Network File System (NFS) is a ubiquitous component of most modern clusters. It was initially designed as a work-group filesystem, making a central file store available to and shared among several client servers. As NFS became more popular, it was used for mission-critical applications, which required access to storage. Next, migration to higher performing networks was implemented to improve client-to-NFS communications. In addition to higher networking speeds (today 100 GbE and soon 200 GbE), the industry has been looking for technologies that offload stateless networking functions that run on the CPU to the IO subsystems. This leaves more CPU cycles free to run business applications and maximizes the data center efficiency.
One of the more popular networking offload technologies is RDMA (Remote Direct Memory Access). RDMA makes data transfers more efficient and enables fast data movement between servers and storage without involving its CPU. Throughput is increased, latency reduced, and CPU power is freed up for the applications. RDMA technology is already widely used for efficient data transfer in render farms and large cloud deployments, including the following:
- Microsoft Azure
- HPC solutions (including machine learning and deep learning)
- iSER and NVMe-oF-based storage
- Mission-critical SQL database solutions such as Oracle RAC (Exadata)
- IBM DB2 pureScale
- Microsoft SQL solutions and Teradata
Figure 1 shows why IT managers have been deploying RoCE (RDMA over Converged Ethernet). RoCE uses advances in Ethernet to enable more efficient RDMA over Ethernet and enables widespread deployment of RDMA technologies in mainstream data center applications.

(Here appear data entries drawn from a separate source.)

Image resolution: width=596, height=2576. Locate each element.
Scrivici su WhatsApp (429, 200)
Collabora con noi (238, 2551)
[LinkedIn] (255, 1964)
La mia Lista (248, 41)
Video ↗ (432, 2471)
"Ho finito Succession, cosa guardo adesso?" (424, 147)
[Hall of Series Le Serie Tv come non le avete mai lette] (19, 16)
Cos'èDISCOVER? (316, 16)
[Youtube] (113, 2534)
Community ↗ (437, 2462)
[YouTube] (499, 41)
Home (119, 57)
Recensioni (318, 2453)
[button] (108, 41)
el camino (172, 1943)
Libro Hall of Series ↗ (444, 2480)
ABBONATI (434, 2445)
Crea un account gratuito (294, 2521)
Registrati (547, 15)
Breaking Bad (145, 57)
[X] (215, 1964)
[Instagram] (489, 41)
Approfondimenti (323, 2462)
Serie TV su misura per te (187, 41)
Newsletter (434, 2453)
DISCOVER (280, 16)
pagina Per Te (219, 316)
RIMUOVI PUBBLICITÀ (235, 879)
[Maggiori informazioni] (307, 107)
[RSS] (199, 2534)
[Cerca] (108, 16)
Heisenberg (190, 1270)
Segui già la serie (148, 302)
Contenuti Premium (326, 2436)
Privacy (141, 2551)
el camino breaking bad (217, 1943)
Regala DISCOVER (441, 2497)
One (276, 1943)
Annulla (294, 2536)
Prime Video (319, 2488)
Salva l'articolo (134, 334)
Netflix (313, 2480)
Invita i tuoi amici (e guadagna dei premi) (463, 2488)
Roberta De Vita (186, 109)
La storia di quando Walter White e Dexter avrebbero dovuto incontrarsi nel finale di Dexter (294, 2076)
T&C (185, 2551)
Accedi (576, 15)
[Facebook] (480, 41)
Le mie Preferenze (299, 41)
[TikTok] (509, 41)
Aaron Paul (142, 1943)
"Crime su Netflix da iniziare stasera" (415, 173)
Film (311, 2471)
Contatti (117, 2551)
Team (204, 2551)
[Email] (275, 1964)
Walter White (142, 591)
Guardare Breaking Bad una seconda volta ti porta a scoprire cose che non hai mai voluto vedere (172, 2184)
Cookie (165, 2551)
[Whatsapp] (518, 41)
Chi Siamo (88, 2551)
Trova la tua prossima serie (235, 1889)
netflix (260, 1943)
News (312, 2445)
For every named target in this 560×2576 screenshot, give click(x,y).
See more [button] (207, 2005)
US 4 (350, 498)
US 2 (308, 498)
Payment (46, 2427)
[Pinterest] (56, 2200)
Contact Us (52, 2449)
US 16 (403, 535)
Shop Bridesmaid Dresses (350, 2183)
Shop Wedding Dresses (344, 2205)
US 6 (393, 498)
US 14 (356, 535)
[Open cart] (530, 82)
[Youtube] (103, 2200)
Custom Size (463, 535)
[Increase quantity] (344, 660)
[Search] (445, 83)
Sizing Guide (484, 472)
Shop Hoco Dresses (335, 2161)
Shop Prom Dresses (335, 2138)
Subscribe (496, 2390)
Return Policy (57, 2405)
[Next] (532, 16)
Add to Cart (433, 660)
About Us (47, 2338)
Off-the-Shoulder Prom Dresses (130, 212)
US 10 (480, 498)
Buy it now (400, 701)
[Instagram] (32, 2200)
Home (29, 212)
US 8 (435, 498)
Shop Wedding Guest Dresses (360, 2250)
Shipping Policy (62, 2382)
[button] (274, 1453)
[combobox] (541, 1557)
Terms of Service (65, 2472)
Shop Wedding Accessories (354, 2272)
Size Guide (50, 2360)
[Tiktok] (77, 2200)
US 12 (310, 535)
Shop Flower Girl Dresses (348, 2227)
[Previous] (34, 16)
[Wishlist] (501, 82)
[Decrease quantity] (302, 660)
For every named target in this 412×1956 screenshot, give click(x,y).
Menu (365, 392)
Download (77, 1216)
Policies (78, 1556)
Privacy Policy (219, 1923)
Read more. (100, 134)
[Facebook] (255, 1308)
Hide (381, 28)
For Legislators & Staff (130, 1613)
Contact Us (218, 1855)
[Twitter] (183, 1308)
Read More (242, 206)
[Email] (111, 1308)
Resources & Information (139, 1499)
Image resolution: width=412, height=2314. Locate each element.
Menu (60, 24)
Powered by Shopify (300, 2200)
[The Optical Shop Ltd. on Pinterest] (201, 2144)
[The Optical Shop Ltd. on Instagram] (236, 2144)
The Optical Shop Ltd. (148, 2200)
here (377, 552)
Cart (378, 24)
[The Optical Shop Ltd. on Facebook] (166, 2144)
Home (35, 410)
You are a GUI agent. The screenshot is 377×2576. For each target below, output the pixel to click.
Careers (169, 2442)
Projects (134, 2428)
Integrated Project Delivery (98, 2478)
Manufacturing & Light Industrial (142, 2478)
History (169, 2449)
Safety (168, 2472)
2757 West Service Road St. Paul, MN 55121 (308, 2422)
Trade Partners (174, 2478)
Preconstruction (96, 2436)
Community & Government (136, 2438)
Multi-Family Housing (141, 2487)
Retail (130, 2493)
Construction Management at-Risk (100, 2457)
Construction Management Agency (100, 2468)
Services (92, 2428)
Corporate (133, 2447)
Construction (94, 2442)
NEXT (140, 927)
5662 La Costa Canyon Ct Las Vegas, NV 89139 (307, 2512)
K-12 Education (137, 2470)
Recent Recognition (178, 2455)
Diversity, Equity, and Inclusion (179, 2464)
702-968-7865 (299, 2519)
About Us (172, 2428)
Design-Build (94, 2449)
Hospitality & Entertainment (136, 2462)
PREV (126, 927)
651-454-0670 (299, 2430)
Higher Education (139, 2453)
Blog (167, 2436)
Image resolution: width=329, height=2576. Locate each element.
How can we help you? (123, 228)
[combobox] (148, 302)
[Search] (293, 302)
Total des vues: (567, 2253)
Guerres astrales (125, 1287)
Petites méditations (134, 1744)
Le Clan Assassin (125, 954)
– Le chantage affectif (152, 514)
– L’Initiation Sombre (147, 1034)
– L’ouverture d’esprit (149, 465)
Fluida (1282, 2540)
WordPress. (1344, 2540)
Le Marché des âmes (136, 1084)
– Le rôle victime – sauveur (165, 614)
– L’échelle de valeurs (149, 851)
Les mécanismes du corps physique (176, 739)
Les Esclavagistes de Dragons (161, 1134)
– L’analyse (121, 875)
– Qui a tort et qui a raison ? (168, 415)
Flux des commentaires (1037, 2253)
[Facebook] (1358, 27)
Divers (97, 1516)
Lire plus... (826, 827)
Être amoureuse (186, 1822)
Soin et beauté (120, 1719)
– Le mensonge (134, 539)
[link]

The growing deployment of RDMA-enabled networking solutions in public and private clouds—like RoCE that enables ruining RDMA over Ethernet, plus the recent NFS protocol extensions—enables NFS communication over RoCE. For more information, see the Open Source NFS/RDMA Roadmap presentation given at the OpenFabrics Workshop in 2017 by Chuck Lever, an upstream Linux contributor and Linux kernel architect at Oracle. For more information about how to run NFS over RoCE, see How to Configure NFS over RDMA (RoCE).
To evaluate the boost that RoCE enables compared to TCP, we ran the IOzone test, measured the read/write IOPS, and throughput of multi-thread read or write tests. The tests were performed on a single client against a Linux NFS server using tmpfs, so that storage latency was removed from the picture and transport behavior exposed.
- Client server: Intel Core i5-3450S CPU @ 2.80GHz one socket, four cores, HT disabled 16-GB RAM, 1333 MHz DDR3, non-ECC HCA together with the NVIDIA Mellanox ConnectX-5 100 GbE NIC (SW version 16.20.1010) plugged into in a PCIe 3.0 x16 slot.
- NFS server: Intel Xeon CPU E5-1620 v4 @ 3.50GHz one socket, four cores, HT disabled 64-GB RAM, 2400 MHz DDR4 HCA, together with the ConnectX-5 100 GbE NIC (16.20.1010) plugged into in a PCIe 3.0 x16 slot.
The client and the NFS server were connected over a single 100-GbE NVIDIA Mellanox LinkX copper cable to the NVIDIA Mellanox Spectrum switch using the SN2700 model with its 32 x 100-GbE ports, which is the lowest latency Ethernet switch available in the market today. This makes it ideal for running latency-sensitive applications over Ethernet.
The following charts show the bandwidth and IOPS measured for performance over RoCE vs. TCP, running the IOzone test.
Running NFS over RDMA-enabled networks—such as RoCE, which offloads the CPU from performing the data communication job—generates a significant performance boost. As a result, Mellanox expects that NFS over RoCE will eventually replace NFS over TCP and become the leading transport technology in data centers.